4.2 Klagers hebben ter onderbouwing van hun verzet verwezen naar een dagvaarding van 19 maart 2019 met producties. Gelet op wat de raad hiervoor onder 4.1 heeft overwogen, volstaat een enkele verwijzing naar een dagvaarding als grond voor hun verzet niet. Nu klagers desgevraagd ter zitting hebben bevestigd dat hun verzet gaat over twee concrete punten, te weten het volgens hen gepleegde bedrog door verweerster en het handelen van verweerster in strijd met de Algemene Verordening Gegevensbescherming (hierna: AVG), zal de raad deze punten als verzetgronden in de beoordeling van het verzet bespreken.
4.3 Het volgens klagers door verweerster gepleegde bedrog gaat over de vraag of verweerster mocht begrijpen dat klagers een klacht over haar kantoorgenoot mr. N. bij de deken hadden ingediend. Naar het oordeel van de raad volgt uit randnummer 157 van de door verweerster overgelegde conclusie van antwoord dat verweerster ervan uit mocht gaan dat klagers een klacht tegen haar kantoorgenoot hadden ingediend. Klagers hebben in hun brief van 18 juli 2017 aan de kantonrechter immers zelf melding gemaakt van een klacht tegen mr. N. Ook toen later bleek dat geen klacht over mr. N. bij de deken was ingediend, mocht verweerster dat naar het oordeel van de raad op basis van de brief van 18 juli 2017 zo begrijpen. In zoverre heeft de voorzitter terecht geoordeeld dat van tuchtrechtelijk verwijtbaar handelen van verweerster geen sprake is en dat de klacht kennelijk ongegrond is. Voor zover klagers met hun verzetgrond over bedrog door verweerster ook op de in hun klacht genoemde andere situaties doelen, is het de raad net als de voorzitter niet gebleken dat daarbij sprake is van tuchtrechtelijk verwijtbaar handelen van verweerster.

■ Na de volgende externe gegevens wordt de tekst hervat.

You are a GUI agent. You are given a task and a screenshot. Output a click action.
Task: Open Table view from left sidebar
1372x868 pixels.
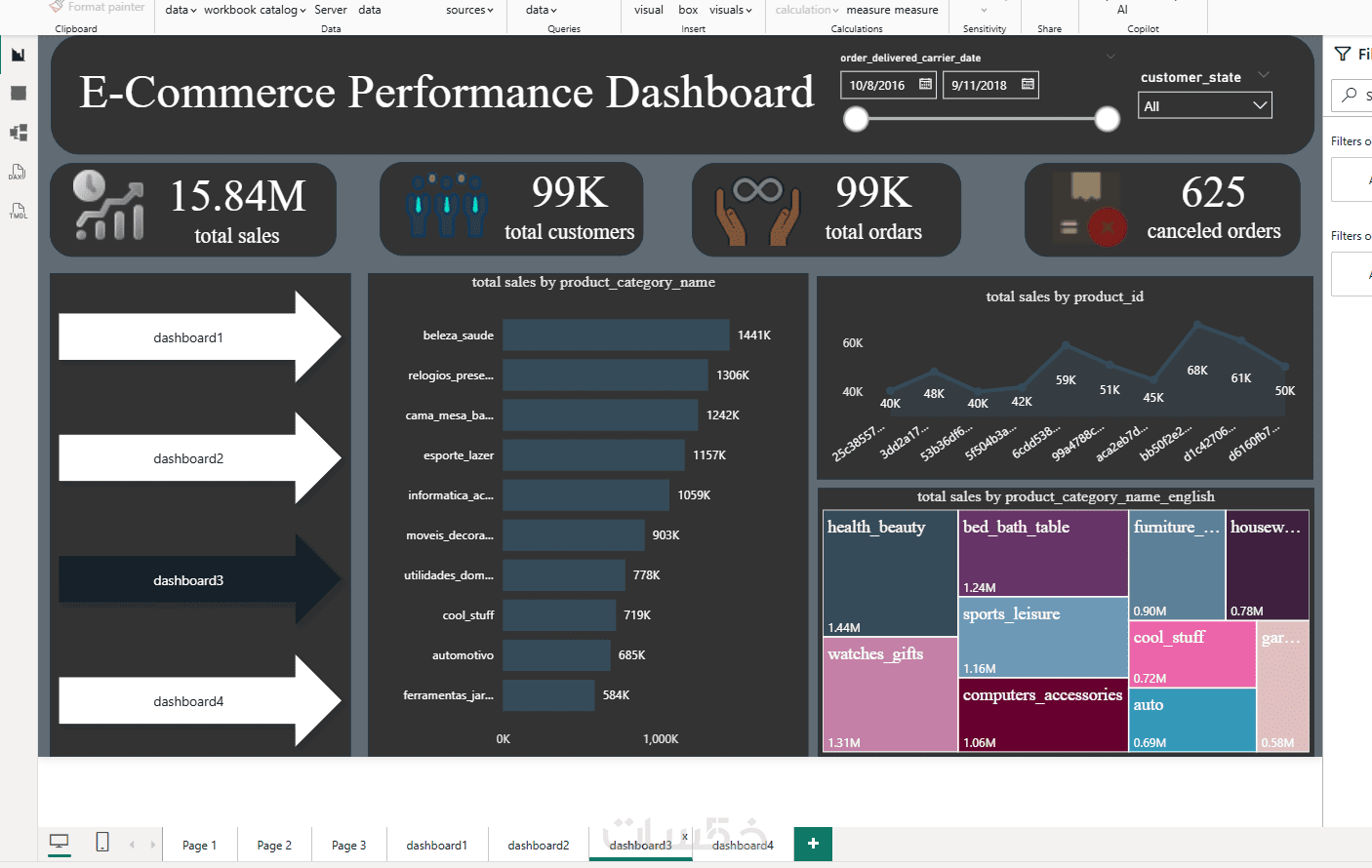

4.4 Met het punt over de schending van de AVG doelen klagers op het overleggen van de beschikking van de kantonrechter van 11 december 2017 door verweerster in een kortgedingprocedure bij de rechtbank Rotterdam. Dit standpunt van klagers vindt geen onderbouwing in de dossierstukken waarop de voorzitter heeft moeten oordelen. In de stukken die klagers in verband met deze verzetprocedure hebben ingediend wordt dit wel verder onderbouwd. Zoals de voorzitter ter zitting heeft uitgelegd, worden echter nieuwe klachten en/of een nieuwe onderbouwing niet meegenomen in de beoordeling van het verzet. Het gaat immers om de beoordeling of de voorzitter terecht heeft geoordeeld zoals hij heeft geoordeeld. De raad laat het punt over de AVG dan ook verder buiten beschouwing.

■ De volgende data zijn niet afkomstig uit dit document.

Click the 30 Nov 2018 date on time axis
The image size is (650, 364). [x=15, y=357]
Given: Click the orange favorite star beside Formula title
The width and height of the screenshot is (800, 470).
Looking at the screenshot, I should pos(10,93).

4.5 De raad is voorts van oordeel dat de voorzitter in zijn beslissing bij de beoordeling van de klacht de juiste maatstaf heeft toegepast en acht heeft geslagen op alle relevante omstandigheden van het geval. Naar het oordeel van de raad kunnen de door klagers aangevoerde verzetgronden niet slagen en heeft de voorzitter de klacht terecht en op juiste gronden kennelijk ongegrond bevonden.
4.6 Nu het verzet van klagers tegen de beslissing van de voorzitter ook overigens geen nieuwe gezichtspunten oplevert, is er geen plaats voor verder onderzoek naar de inhoud van de klacht. De raad verklaart het verzet dan ook ongegrond.
BESLISSING
De raad van discipline verklaart het verzet ongegrond.
Aldus gewezen door mr. A.R. Creutzberg, voorzitter, mrs. L.A.M.J. Pütz en S.H.G. Swennen, leden en bijgestaan door mr. A.E. van Oost als griffier en uitgesproken in het openbaar op 2 december 2019.